**PROVIDED RECORDS:**
————————

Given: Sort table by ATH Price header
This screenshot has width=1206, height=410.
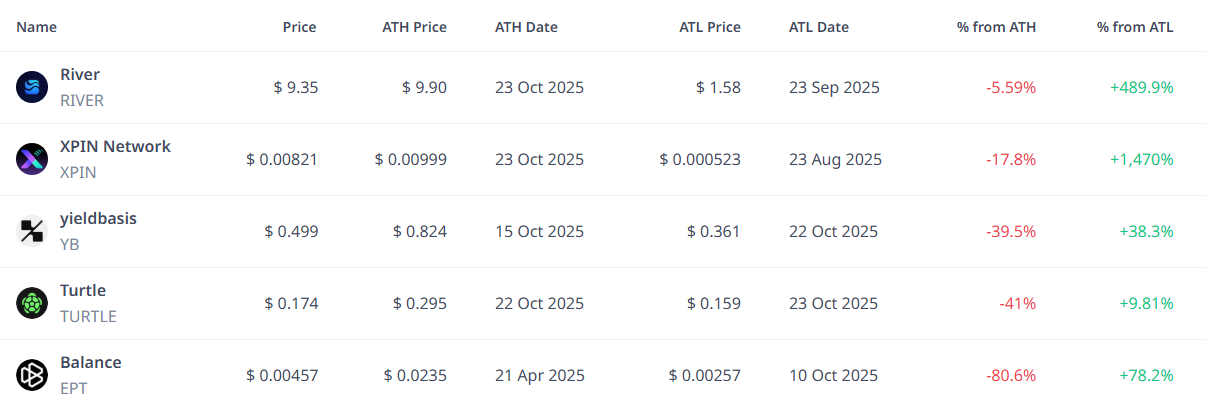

————————

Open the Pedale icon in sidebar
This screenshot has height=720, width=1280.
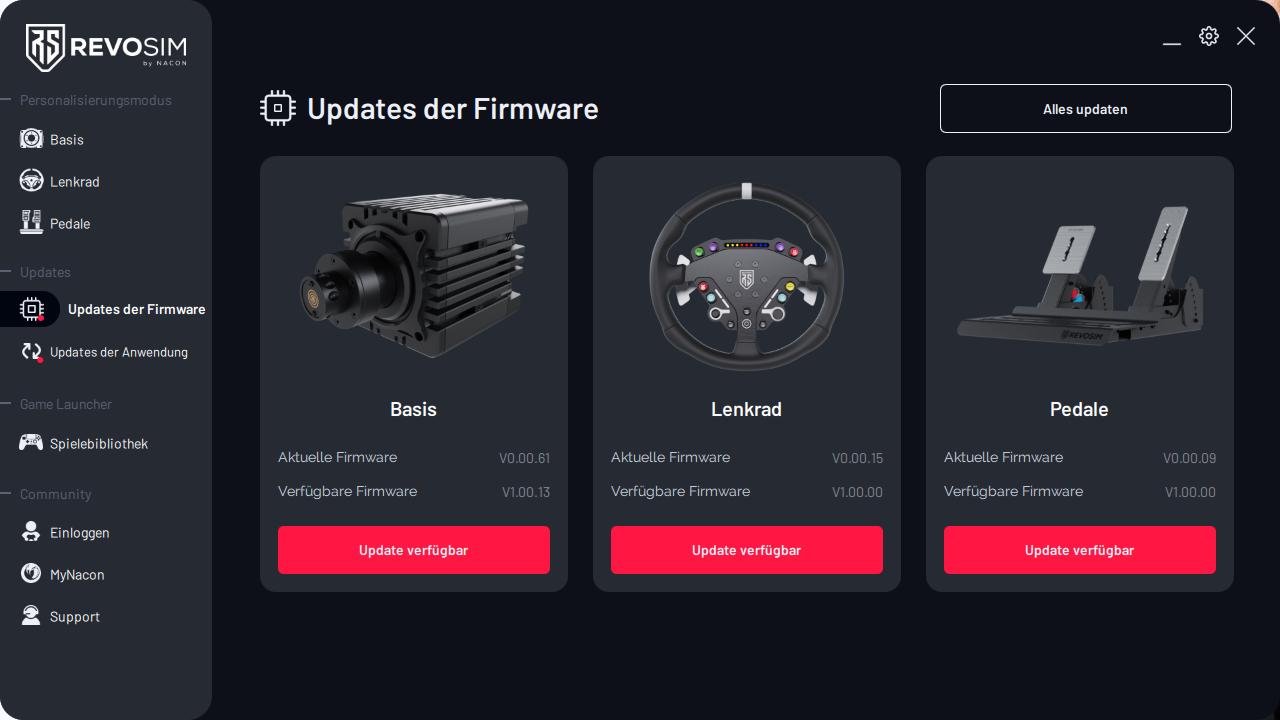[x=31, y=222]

————————

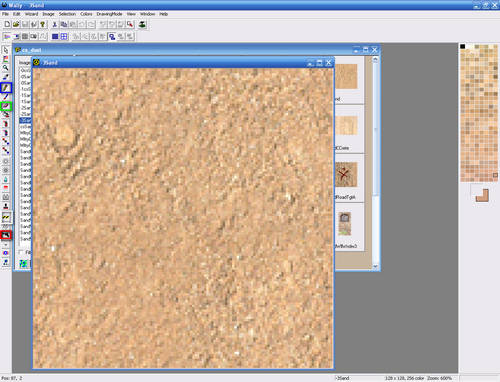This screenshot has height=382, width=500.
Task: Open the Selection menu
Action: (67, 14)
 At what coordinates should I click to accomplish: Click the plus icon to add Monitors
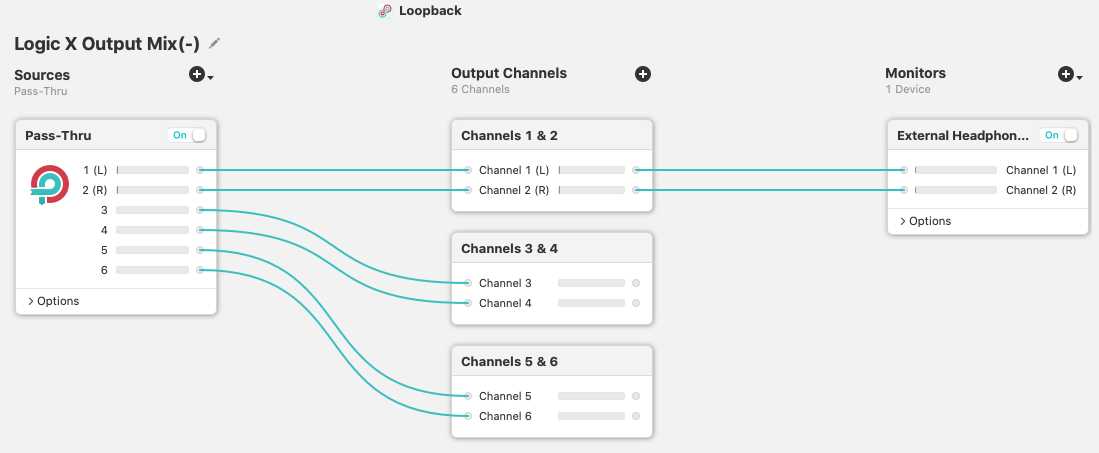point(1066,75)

————————

**WORK INSTRUCTION:** Look above for the line with "Given: Sort table by ATH Price header" and the line with "This screenshot has width=1206, height=410."; transcribe both and all lines in between, exactly, and nothing else.

**RESPONSE:**
Given: Sort table by ATH Price header
This screenshot has width=1206, height=410.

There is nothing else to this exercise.